## What is being asked:
Needed from the entries below: every line that holds the word "Impact".

### Material for this task ###

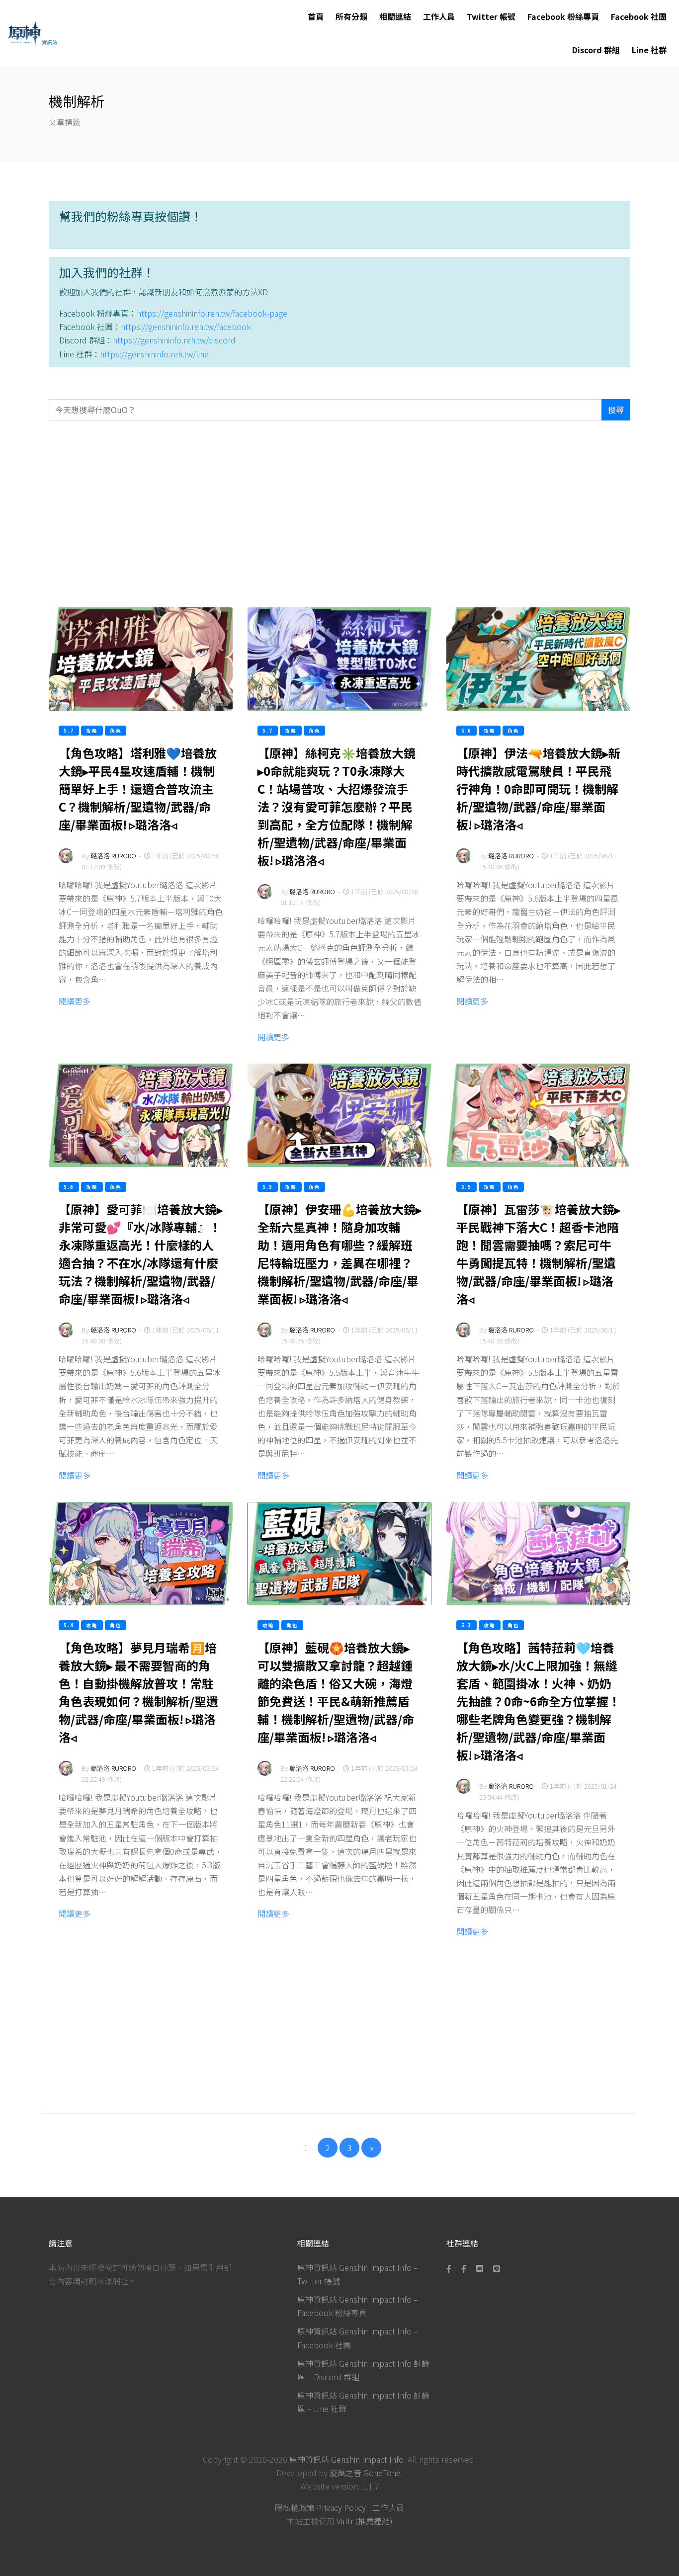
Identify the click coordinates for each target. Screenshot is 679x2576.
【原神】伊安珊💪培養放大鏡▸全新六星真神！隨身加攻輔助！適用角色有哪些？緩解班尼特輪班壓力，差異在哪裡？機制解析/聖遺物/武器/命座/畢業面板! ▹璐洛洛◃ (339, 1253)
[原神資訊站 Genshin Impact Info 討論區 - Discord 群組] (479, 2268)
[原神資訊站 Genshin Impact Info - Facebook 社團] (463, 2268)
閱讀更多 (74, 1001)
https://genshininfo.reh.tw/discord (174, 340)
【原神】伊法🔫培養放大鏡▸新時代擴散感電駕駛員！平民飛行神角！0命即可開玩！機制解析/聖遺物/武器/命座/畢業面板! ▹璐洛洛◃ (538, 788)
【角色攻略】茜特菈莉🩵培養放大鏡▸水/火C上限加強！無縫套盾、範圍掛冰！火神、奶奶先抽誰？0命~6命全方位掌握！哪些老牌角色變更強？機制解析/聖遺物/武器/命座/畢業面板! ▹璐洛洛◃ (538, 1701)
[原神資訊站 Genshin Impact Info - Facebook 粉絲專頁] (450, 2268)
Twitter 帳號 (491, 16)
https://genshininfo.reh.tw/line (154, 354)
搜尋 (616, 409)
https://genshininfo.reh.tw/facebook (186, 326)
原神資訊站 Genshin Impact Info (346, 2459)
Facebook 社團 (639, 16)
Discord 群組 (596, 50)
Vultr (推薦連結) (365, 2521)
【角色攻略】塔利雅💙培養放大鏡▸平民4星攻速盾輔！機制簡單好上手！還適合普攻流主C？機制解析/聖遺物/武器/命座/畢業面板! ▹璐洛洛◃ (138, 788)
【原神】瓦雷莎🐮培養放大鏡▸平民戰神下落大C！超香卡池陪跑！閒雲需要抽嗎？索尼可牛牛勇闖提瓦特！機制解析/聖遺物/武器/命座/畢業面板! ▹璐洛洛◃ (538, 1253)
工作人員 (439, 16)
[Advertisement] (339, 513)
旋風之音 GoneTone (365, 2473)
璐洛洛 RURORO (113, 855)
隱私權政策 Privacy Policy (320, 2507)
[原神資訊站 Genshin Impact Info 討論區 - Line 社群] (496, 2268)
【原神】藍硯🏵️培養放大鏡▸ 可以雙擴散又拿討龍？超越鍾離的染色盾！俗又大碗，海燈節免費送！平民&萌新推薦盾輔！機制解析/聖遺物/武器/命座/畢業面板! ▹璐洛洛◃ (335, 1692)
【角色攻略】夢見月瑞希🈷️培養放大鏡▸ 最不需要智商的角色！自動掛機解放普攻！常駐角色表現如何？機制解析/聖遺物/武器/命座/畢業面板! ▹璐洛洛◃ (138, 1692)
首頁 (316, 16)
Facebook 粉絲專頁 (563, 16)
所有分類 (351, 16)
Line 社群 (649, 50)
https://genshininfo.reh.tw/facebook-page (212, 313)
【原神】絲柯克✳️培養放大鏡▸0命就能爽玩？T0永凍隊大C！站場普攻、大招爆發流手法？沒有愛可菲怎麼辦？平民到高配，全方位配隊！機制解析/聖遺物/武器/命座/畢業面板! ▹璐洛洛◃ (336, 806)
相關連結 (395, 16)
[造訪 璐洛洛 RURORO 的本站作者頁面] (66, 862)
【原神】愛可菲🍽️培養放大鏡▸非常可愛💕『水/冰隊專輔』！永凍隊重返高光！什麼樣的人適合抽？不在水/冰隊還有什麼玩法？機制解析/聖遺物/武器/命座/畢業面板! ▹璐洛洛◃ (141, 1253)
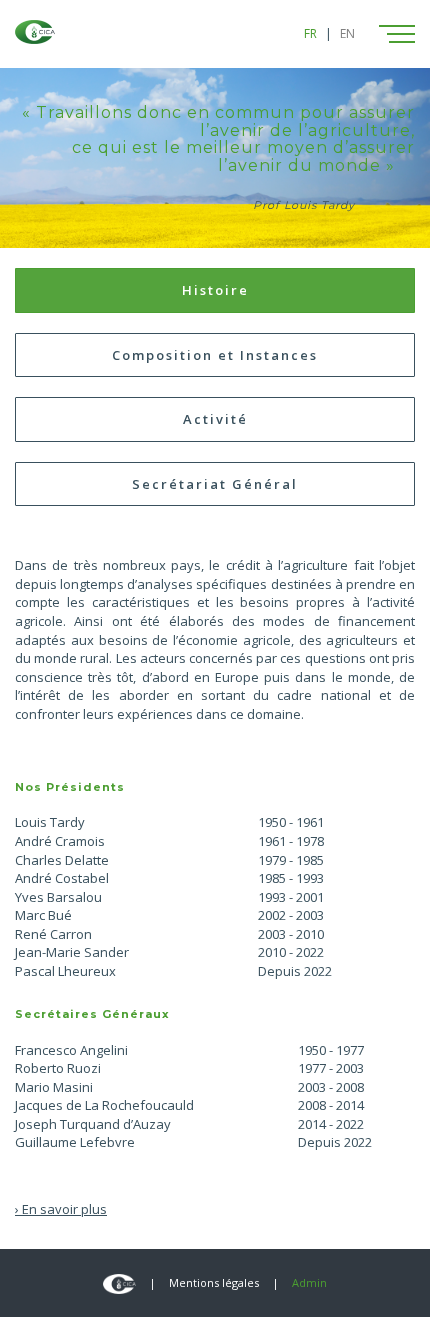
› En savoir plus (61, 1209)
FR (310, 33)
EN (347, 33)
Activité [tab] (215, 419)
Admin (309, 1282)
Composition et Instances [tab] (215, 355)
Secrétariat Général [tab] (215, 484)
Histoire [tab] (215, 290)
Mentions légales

###

## Answer box:
[原神資訊站 Genshin Impact Info 討論區 - Discord 群組] (479, 2268)
[原神資訊站 Genshin Impact Info - Facebook 社團] (463, 2268)
[原神資訊站 Genshin Impact Info - Facebook 粉絲專頁] (450, 2268)
原神資訊站 Genshin Impact Info (346, 2459)
[原神資訊站 Genshin Impact Info 討論區 - Line 社群] (496, 2268)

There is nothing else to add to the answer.